To find out if arbitrage opportunity exists, I calculated the same currency pair using GBP:USD and GBP:EUR and resulted in 0.7055 - 0.7065. So there is an arbitrage opportunity here.

The answer for the arbitrage profit is $6372

USD –> EUR –> GBP –> USD? (0.7000/1.2010) x 1.7000 = $0.9908, I have a loss here.

USD –> GBP –> EUR –> USD? (1.2000/1.7010) x (1/0.7010) = $1.006372. I have a gain $6372

you have to ask youserlf in term of the domestic currency USD ,which one will give you more in term of the other currency when your are looking at the misspriced quote :

you can get it directly 700 000Eur with the direct quote 0.7000 - 0.7010

or you can get 705 500Eur by strating up with GBP and doing the triangle 0.7055 - 0.7065

so you always want to get more. if the quote was over quote, then you would start with the one that pays more. which would be the direct quote and do the inverse triangle

I think this answers it. I never focused on the the inverse triange value 0.7055 - 0.7065, except to find out if arbitrage is possible or not. So I know upfont now, that I am getting 0.7055 EUR/USD using the inverse triangle. If the inverse quote is less (say 0.6055 - 65), then I should avoid this route and start with 0.7000 - 0.7010.
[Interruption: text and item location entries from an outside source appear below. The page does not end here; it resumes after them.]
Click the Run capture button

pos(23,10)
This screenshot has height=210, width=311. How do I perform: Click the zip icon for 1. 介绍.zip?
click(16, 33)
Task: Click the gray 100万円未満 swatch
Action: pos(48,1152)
Like some have commented I only worked out if possible OR not. I would use the ladder approach, bid and ask column then place your FX pairs underneath each other - 3 in total, starting and ending pair should have the currency that’s in the nominal amount. Obviously you may need to take the inverse etc to make that happen.

borrowing in USD.

USD/NZD

USD/GBP

EUR/GBP

____

BID ASK

1 1

USD/ NZD

EUR/GBP

GBP/USD

if you are on the bid, move up the bid so multiply, or down the ask so divide down the FX pairs in each column. if < 1 then no arbitrage exists, if > 1 then it does.